Research gives hope to diabetes community
Robby Huey's life today is much different than it was five years ago. Today, he is active, involved in the community and full of energy. Back then, he was struggling to manage his diabetes, tired and often frustrated.
"It was a life changing event to be diagnosed with diabetes. At first I was in denial," said Huey.
In 2010, Huey was experiencing weight gain, an all-encompassing lethargy and he was unsure where to turn for help. When he retired from his full-time job in warehousing and purchasing with the City of Baton Rouge last April, he decided to volunteer for a research study at LSU's Pennington Biomedical Research Center.
Huey was screened for diabetes at Baton Rouge's Life After 50 Expo, where he found out his blood sugar levels were out of control.
"That was really a wakeup call for me – almost like God trying to tell me to slow down and stay awake for the ride," said Huey.
Huey had always seen opportunities for research advertised on Pennington Biomedical' s billboard on Perkins Road, but had never taken the steps to join a research study . The wakeup call from his doctor was the catalyst he needed to make the call to Pennington Biomedical to learn more about improving his health.
After talking with study recruiters at Pennington Biomedical, Huey found a perfect fit as a volunteer for the GRADE Study. GRADE is looking to find the best combination of medicine to maintain normal glucose levels in people with diabetes. The study's goal is to find which of four FDA-approved medications works best with metformin (the most common diabetes medication) to manage blood sugar.
After joining the study, Huey saw quick and positive results. His A1C levels (a measure of a person's average level of blood sugar over the past three months) returned to a normal range, something he describes as astounding.
"It was great news! My doctor was very excited and encouraged by the progress I'd made in the study, and she gave me the thumbs up to keep going with it," said Huey, who notes that he has learned how to better incorporate exercise and a balanced diet into his daily routine by working with Pennington Biomedical's health experts.
"Life is a balance, and being part of Pennington Biomedical's GRADE study, for me, is a part of that balance, without question," said Huey. "In November, we often think about being grateful, and I really am thankful for my good health and that Pennington Biomedical cared enough to help me get there."
November is American Diabetes Month, a great reminder to talk with your doctor about factors that may increase your risk for the disease, including:
- A family history of the disease, especially those with a parent or sibling who has been diagnosed with diabetes
- Being overweight or obese
- High blood pressure or high cholesterol
- A lack of physical activity
- Those who are age 45 and older
- Having had gestational diabetes
- Being diagnosed with polycystic ovary syndrome
- A history of heart disease
- Being of African American, Alaskan Native, American Indian, Asian America, Hispanic or Latino, or Pacific Islander American descent
In Louisiana, 1 in 10 people have diabetes and 1 in 3 people have pre-diabetes, a condition that could lead to diabetes if left unchecked.

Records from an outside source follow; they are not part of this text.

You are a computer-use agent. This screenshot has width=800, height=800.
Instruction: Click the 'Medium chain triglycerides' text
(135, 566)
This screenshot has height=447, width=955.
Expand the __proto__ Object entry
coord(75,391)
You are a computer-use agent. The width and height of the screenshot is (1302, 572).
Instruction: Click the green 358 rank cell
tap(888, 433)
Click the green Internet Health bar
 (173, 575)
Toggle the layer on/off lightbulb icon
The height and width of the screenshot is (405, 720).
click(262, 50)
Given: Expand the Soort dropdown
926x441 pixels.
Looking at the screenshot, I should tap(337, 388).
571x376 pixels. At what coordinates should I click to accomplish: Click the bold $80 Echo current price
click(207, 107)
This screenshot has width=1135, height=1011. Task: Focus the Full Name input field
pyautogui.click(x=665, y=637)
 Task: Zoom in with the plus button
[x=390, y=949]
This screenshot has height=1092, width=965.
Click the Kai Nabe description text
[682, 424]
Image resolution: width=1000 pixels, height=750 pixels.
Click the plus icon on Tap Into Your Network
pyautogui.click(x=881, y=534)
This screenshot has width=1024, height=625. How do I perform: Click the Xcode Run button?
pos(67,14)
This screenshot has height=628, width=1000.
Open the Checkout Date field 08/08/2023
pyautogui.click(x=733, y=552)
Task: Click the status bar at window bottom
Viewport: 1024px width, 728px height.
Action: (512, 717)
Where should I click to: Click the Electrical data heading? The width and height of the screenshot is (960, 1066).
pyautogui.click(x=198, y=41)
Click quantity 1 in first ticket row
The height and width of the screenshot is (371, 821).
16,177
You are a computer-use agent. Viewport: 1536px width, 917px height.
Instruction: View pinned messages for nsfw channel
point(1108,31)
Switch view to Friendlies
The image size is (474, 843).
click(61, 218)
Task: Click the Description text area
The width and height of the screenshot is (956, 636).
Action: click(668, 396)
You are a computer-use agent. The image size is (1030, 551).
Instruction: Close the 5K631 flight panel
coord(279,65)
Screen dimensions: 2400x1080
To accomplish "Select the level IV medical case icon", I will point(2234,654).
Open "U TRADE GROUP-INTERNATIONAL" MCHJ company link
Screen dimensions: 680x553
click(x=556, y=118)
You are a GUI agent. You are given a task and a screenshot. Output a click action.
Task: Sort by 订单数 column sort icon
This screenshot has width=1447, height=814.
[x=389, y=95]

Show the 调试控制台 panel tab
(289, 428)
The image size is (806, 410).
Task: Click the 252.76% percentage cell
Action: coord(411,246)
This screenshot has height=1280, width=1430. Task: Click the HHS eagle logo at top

Huey regularly encourages his friends and neighbors to talk to their doctor about diabetes and to see if they qualify for a research studies at Pennington Biomedical.
"I would just say don't be afraid to give it a try! I've seen the positive results, and down the road, your contribution and volunteering your time could help someone else like your kids or grandkids live better, healthier lives," said Huey.